Soon, our beautiful Brandeis campus will be welcoming many new students. While many students will come from the United States, nearly 20 percent will hail from outside the country. While many of these international students may bring anxieties to campus, the opportunity as Brandeis students to interact with different cultures is invaluable.

Brandeis offers many features that may not be present in foreign universities. Among the most appealing characteristics is the “freedom in the choosing and changing of majors and classes,” says Yu Song Yang ’20. We at Brandeis are somewhat famous for allowing our students to take a diverse array of classes in addition to having distinct majors. However, many foreign universities require students to make decisions about their academic program before they have even set foot on campus. This freedom can be very helpful to students who don’t want to commit to an academic program immediately. Furthermore, being able to choose a diverse academic program can help students find what they are fully interested in, and not simply what they thought may be interesting before even arriving at Brandeis.

Additionally, Brandeis may have more resources to devote towards international students. Says Shumin Chen ’20: “Brandeis has [a] much lower faculty-student ratio so I can develop a more intimate relationship with my professors and get more attention from them.” In fact, Brandeis’ small size is often one of the reasons that students choose this university. Unlike large public universities, Brandeis students can have a closer relationship with their professors and not feel lost in a sea of students.

These international students do come to campus with some anxieties still present. This would be understandable given that for many of them, this may be the first time ever being in the United States, let alone Brandeis University’s campus. Chen commented on the “culture shock” and the worry of potentially being “confused if I behave wrongly, or if I offend someone.” Certainly, American culture can be strange to many. However, it will be our responsibility as Brandeis students to ensure that all students feel comfortable and at home while on campus.

Interestingly enough, many international students we spoke to mentioned the “foreignness” of Brandeis University as actually being one of its redeeming quality. Yang mentioned that coming to campus “represents a new beginning” in a new country.

Brandeis in particular will pose some interesting cultural characteristics for foreign students to encounter. Most notably is Brandeis’ Jewish identity, which may be new to international students.
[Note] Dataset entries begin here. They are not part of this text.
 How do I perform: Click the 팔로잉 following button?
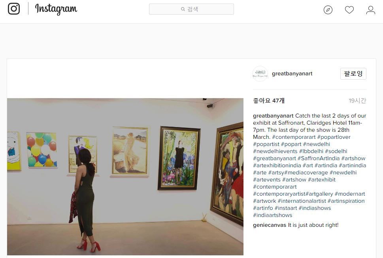353,74
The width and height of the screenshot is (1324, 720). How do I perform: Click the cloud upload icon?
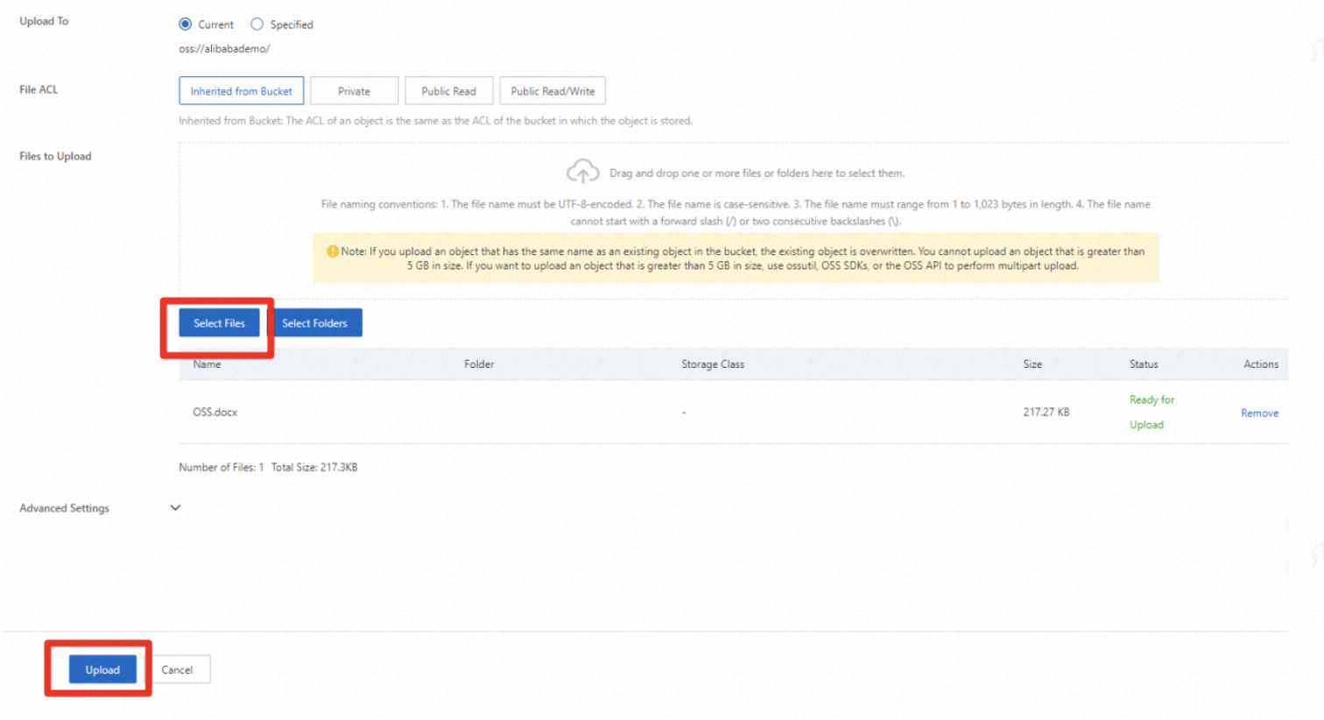pyautogui.click(x=582, y=172)
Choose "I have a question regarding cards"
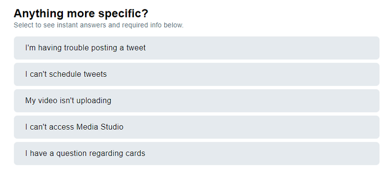391x178 pixels. [x=196, y=154]
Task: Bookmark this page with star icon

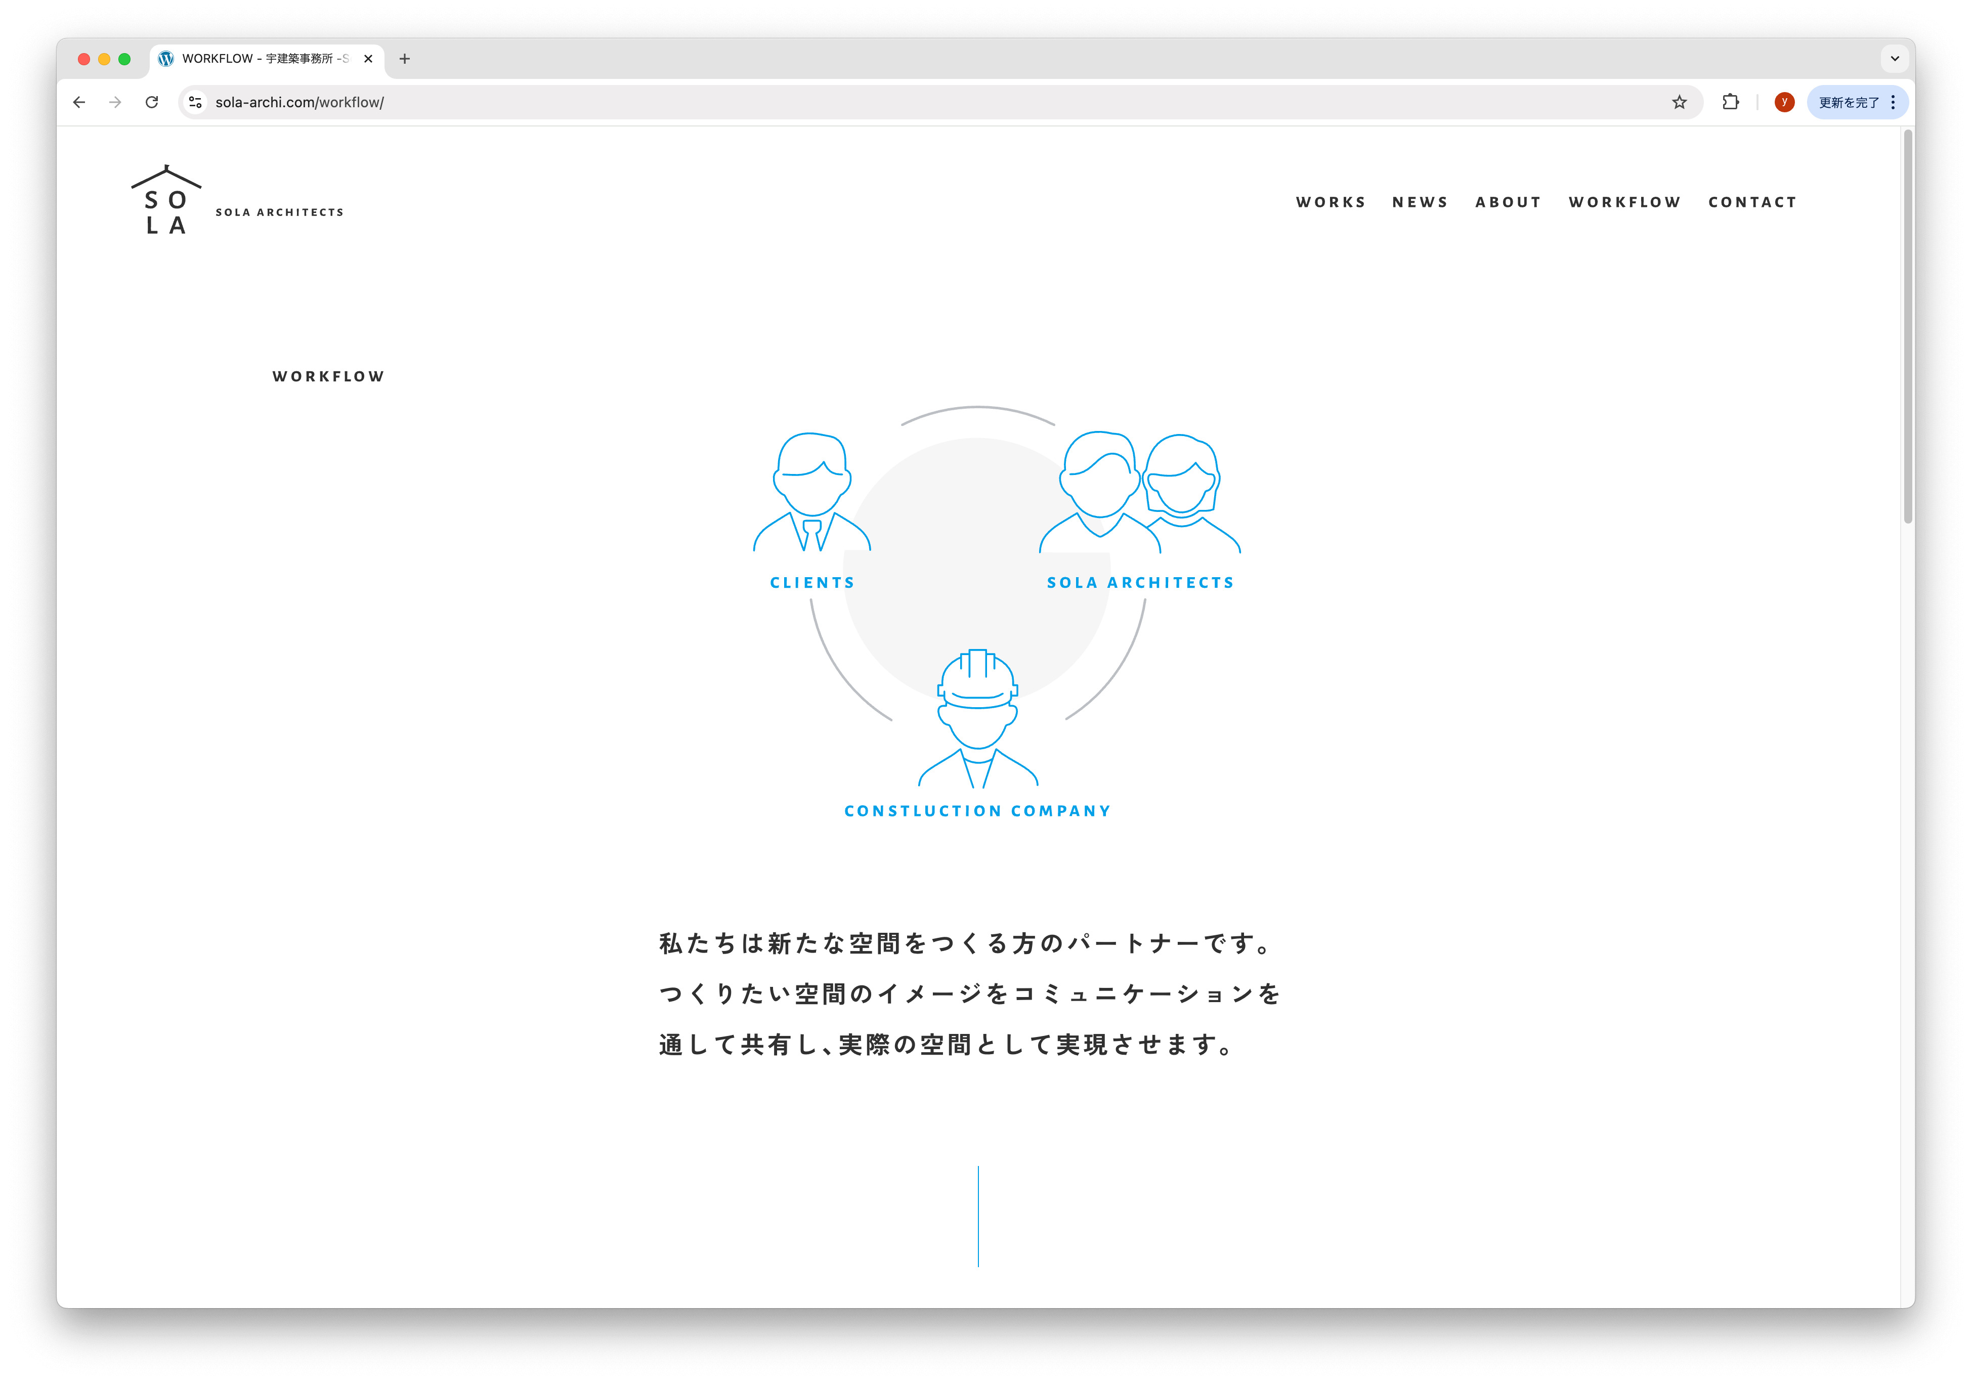Action: [1679, 102]
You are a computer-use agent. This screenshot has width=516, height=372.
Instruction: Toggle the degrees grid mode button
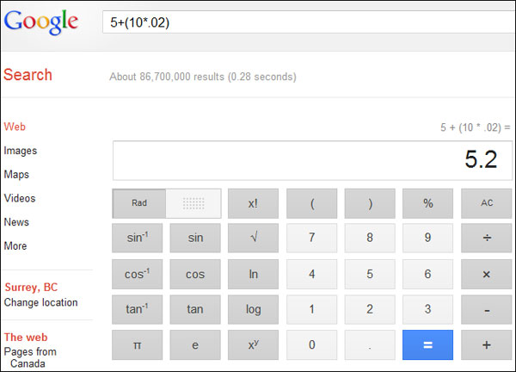click(x=194, y=203)
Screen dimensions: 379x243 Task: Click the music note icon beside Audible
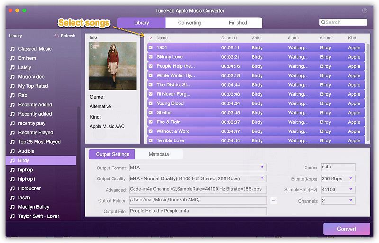coord(12,151)
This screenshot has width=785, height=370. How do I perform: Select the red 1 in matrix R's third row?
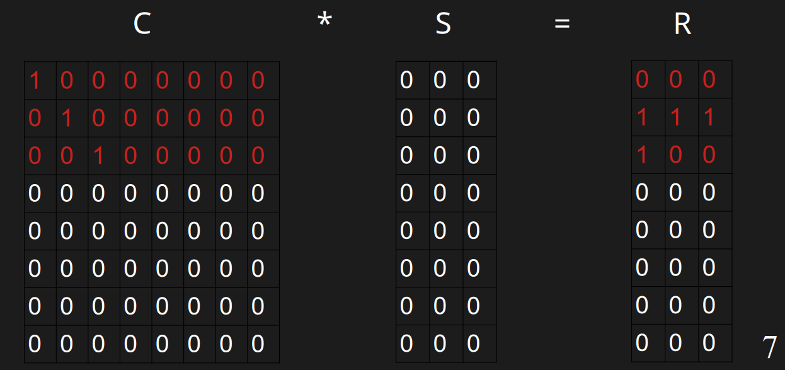coord(642,155)
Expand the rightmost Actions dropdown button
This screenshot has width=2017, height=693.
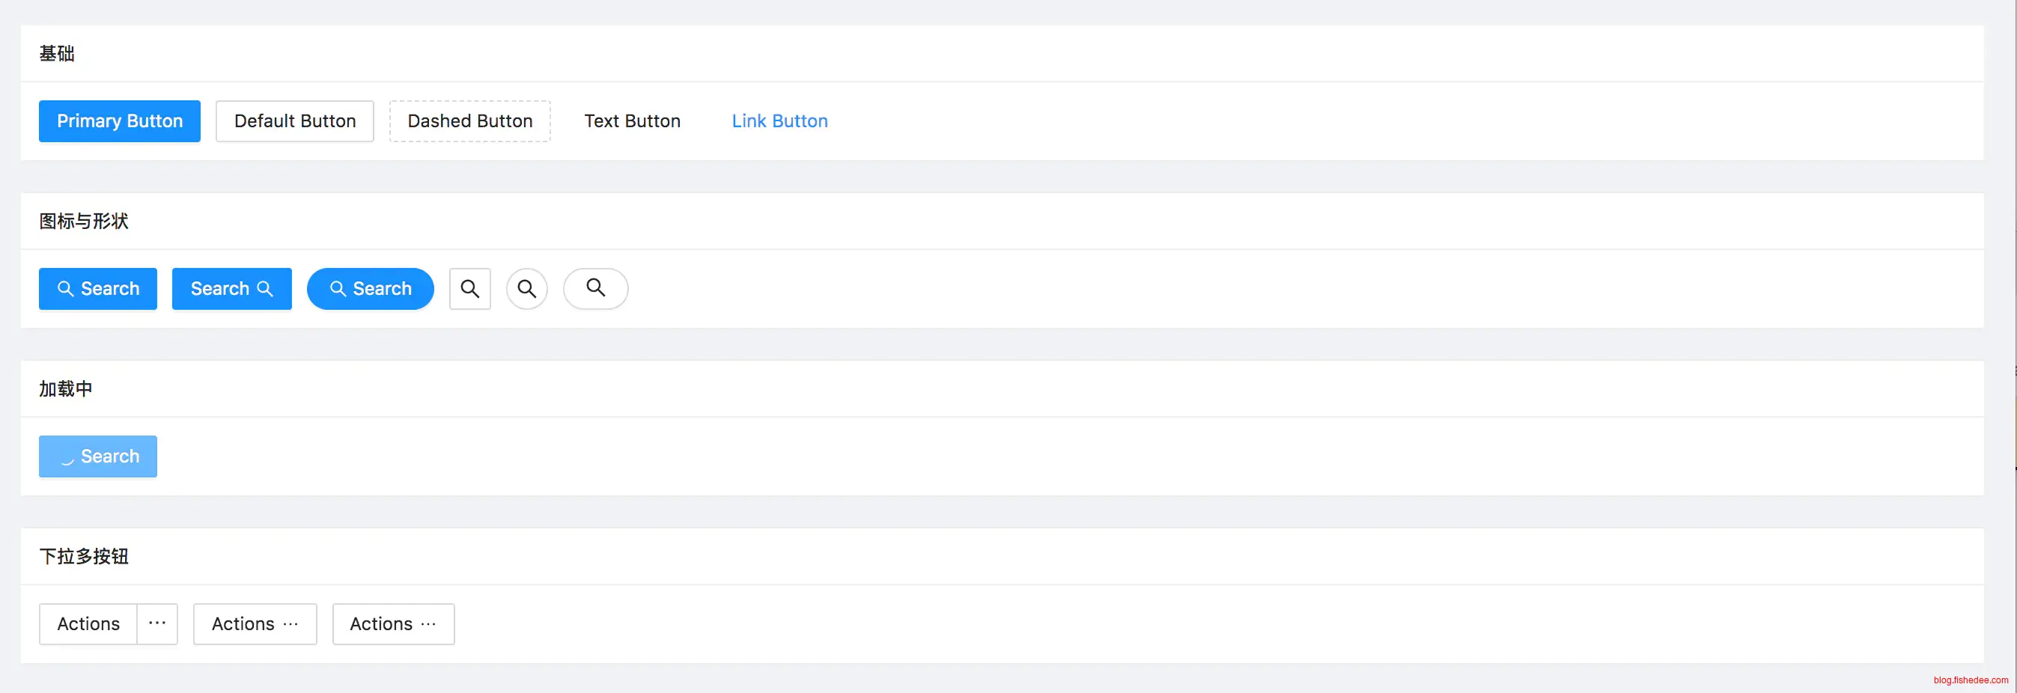393,624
Chen noted that “I respect their tradition and [am] curious about Jewish culture. To me, [the] Jewish population is only [a] part of America.”

As a whole, Brandeis provides a welcoming and nurturing environment to international students. Some of the resources available to international students include the International Culture Center (ICC) as well as several clubs devoted to students from certain countries. For students from China there is BC3, for those of African descent there is African Students Organization, and students from Korea will have the Korean Student Organization. International students wanting to connect with students from their own country should have no problem finding others who share their culture.

Brandeis University and The Brandeis Hoot both look forward to welcoming international students to campus very soon.